*TASK STATEMENT*
Please retype the passage below on the bat mitzvah pencil drive, from "Having gotten a" to "to her campaign.", inclusive.

While there is no doubt that a bat mitzvah is an opportunity to celebrate a milestone date in a pre-teen girl’s life, much of the emphasis is on the bat, the guest of honor herself. While many soon to be twelve year old girls focus on their clothing, hair, invitations, menu and color scheme, it is refreshing to see how many spend an equal amount of time addressing the mitzvah aspect of this event, by integrating a special project, designed to benefit others, into the festivities.
Incorporating a mitzvah themed project can be as simple as baking challah, taking up a collection for needy individuals or packing up activity bags for hospitalized children. But just as we rack our brains trying to come up with unique activities and creative menus, the sky is the limit when it comes to finding ways to infuse the celebration with at least a modicum of kedusha.
For Raina Dubin, a Maryland seventh grader and the oldest of three girls, the way to elevate her bat mitzvah to a higher level involved an item that we all take for granted: pencils. Partnering with Right-to-Write, a New York City based organization that donates pens and pencils to schools, orphanages and hospitals in developing countries, Raina’s invitation included a request for pencils and/or donations to her chosen cause.
“Raina is an exceptional student and education is the most important thing to her,” Anat Dubin, Raina’s mother, told The Jewish Press. “Something about helping kids, giving them a solid educational foundation suited her perfectly.”
“I chose this project because it seemed like something everyone could be a part of,” added Raina. “It is simple and easy for anyone to help out kids in need.”
Right-To-Write was born when Kim Oppenheimer, a special educator of babies and small children, discovered how in demand writing implements of any kind were when she traveled on medical missions to Peru and Namibia. Realizing that households in America always seem to have an abundance of unused pens and pencils, she established the organization in an effort to further education in third world countries.
“The hardest part is having people in the United States realize that there is a need for these items,” said Ms. Oppenheimer. “I know that everyone has extra pens and pencils in the bottom of their handbags or backs of drawers and the impact is big. One pen equals almost a year of education for one child and I love the idea of having everyday people realize how they can help. I have always wanted to expand into schools, from preschools to high schools, so that they can create pen drives in their communities. Then came along this wonderful girl, on her own, and she has really wowed me by how humbly and simply she added to the project. Instead of a teacher bringing the idea forward, she brought it forward on her own to her friends and opened their awareness.”
In addition to collecting 3,458 new pens and pencils at her Bat Mizvah celebration, Raina’s guests also contributed ancillary items that would prove useful to aspiring students: pencil grips, erasers and sharpeners. While Right-To-Write collects pencils in any condition, Raina asked her guests to contribute new pencils.
“We felt that these kids deserved new pencils and this was a very concrete, tangible experience,” explained Mrs. Dubin. “There is a brilliant simplicity in what Right-to-Write is doing and it gave Raina the ability to visualize what she was doing for others and see the results of her campaigning.”
2800 of the writing implements collected at Raina’s Bat Mitzvah were sent to schools in Uganda and Kenya, with the remainder going to educational institutions in Cuba.
Having gotten a taste of how satisfying community can be, Raina hopes to take on other projects in the future and expressed her gratitude to everyone who contributed to her campaign.
“To me, helping others is taking time away from what you are doing to do something for someone else,” reported Raina. “It felt so good knowing that other people cared so much to help me with my project.”

*RECORDS SHOWN*
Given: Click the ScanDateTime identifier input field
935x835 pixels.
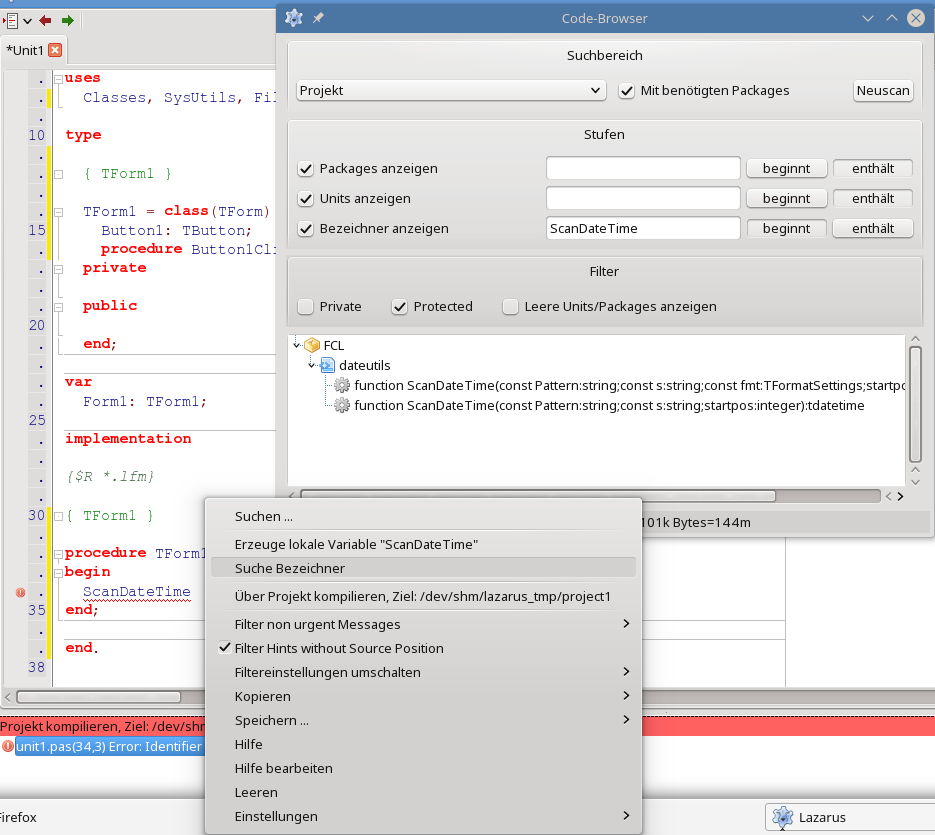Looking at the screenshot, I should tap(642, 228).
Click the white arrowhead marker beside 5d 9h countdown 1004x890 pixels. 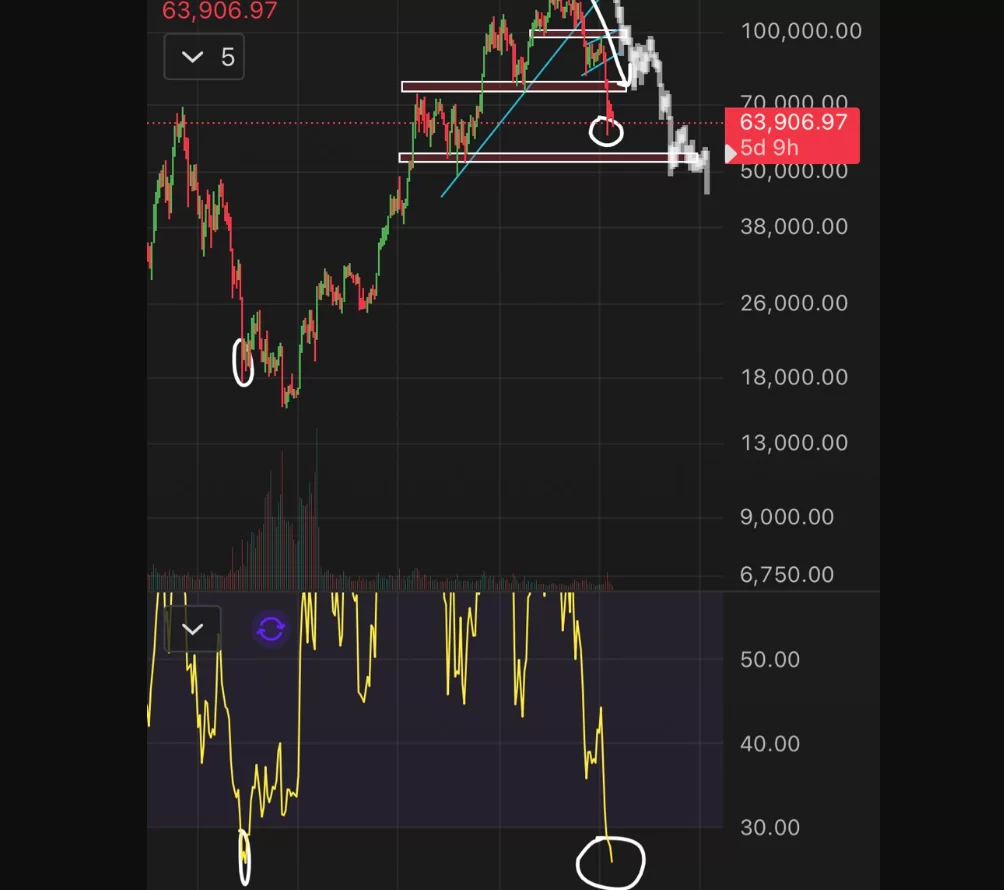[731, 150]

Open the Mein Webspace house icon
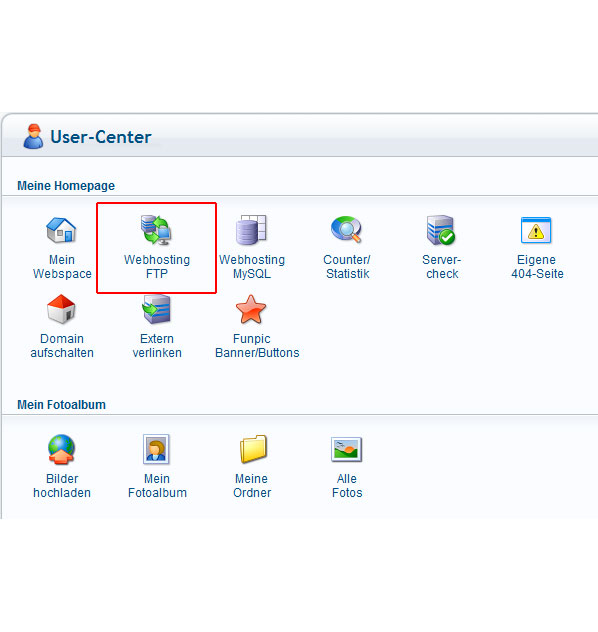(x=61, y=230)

*RESULT OF THE EXERCISE*
Having gotten a taste of how satisfying community can be, Raina hopes to take on other projects in the future and expressed her gratitude to everyone who contributed to her campaign.